Start of Given passage

# Inazuma gyuto ?



## Geo87 (Nov 6, 2013)

Does anyone know about the knife : inazuma wa gyuto from JCK? 

I have a friend interested in purchasing it but told them to wait till I ask on here about it. 
Although I'm not a fan of Damascus, they are... 

What's the steel scandvic Swedish stainless 19c27 like?


----------



## Nmko (Nov 6, 2013)

Looks like a pretty decent entry level gyuto... i have a 19c27 stainless petty that holds it edge ok for stainless... and doesnt take as much as i thought to bring it back.


----------



## NO ChoP! (Nov 6, 2013)

Good bang for the buck. Newbies like it because it's flashy and inexpensive. More experienced would be drawn to carbonext or hiromoto in that price range, probably. l have a few of these hammered damascus types in my home block, and they've held up well for years. Also, they respond well to ceramic rods, which is a plus for a novice user.


----------



## Lefty (Nov 6, 2013)

I like them enough that I thought of buying one for my wife. I still am thinking about it, but that would just be to get a new knife in my house.


----------



## Benuser (Nov 6, 2013)

About Sandvik's 19c27:


http://www.zknives.com/knives/steels/19c27.shtml


----------



## Geo87 (Nov 7, 2013)

Thanks guys helpful replies as always


----------



## shaneg (Nov 11, 2013)

Its the same knife as, kanetsune and the gengetsu? From JKI among other brands.

Its a good knife, gets really sharp, good daily beater, very good first j knife and to learn hand sharpening with.
Gets a nice toothy edge after a few swipes on a steel/rod


----------



## Justin0505 (Nov 11, 2013)

shaneg said:


> Its the same knife as, kanetsune and the gengetsu? From JKI among other brands.



They don't look at all a like. Not sure what you're basing that on.

End of Given passage

*To-do list*
1) In the forum thread about the Inazuma gyuto, which two knives does NO ChoP! say more experienced users would probably choose in that price range?
2) Write the next post in the forum thread about the Inazuma gyuto, following its final reply.

Start of Data listing

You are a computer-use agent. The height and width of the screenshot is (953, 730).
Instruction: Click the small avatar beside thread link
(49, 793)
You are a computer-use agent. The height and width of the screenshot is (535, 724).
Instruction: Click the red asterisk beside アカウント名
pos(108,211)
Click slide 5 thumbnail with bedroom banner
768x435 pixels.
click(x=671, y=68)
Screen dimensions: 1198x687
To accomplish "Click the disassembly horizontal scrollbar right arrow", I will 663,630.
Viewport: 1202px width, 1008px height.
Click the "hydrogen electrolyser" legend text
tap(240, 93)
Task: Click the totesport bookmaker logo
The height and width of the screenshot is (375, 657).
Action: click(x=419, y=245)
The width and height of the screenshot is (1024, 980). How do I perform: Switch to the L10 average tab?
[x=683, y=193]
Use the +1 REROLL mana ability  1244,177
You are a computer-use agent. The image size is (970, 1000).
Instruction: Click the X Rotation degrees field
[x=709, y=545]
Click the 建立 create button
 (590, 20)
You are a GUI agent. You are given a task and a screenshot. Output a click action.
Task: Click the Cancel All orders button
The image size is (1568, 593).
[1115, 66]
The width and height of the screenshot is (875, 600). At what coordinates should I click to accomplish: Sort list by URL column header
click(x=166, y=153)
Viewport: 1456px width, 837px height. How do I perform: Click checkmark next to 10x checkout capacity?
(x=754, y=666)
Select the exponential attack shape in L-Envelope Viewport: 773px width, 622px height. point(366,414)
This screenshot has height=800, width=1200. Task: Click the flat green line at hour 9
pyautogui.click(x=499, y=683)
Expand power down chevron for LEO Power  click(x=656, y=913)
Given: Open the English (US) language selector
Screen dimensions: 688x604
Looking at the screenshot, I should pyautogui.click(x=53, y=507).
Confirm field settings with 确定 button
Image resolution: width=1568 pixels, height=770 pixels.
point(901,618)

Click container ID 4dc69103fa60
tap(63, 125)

End of Data listing

*Answers by task*
1) Carbonext or Hiromoto.

2)
Even if it's the same maker, it woun't be the same knife as the Gengetsu from JKI as Jon has the knives made to his spec.


----------



## shaneg (Nov 11, 2013)

Kanetsune, Inazuma, Haruyuki, Kikuichi, Ryusen, Aoki Hamono, Hisahide Hamomo, Sakai Yusuke.

All have a 45 layer Damascus Tscuhime Damascus knife/knives with a rosewood hamdle and pakka wood ferrule, in either 19c27 or vg10.
And all look the same or very similar.
Ive only vaguely seen the gengetsu? But it look the same as the others..

edit*
Actually i mean the Gonbei Hammered Damascus with Swedish steel(19c27)


----------



## labor of love (Nov 11, 2013)

sakai takayuki,not sakai yusuke. gonbei has nice iichi handles now. i have one on order. i think the steel would be could for petty work. atleast if you want a steel with a decent amount of toughness. i imagine the hammer pattern would aid food release on a gyuto.


----------



## Casaluz (Nov 13, 2014)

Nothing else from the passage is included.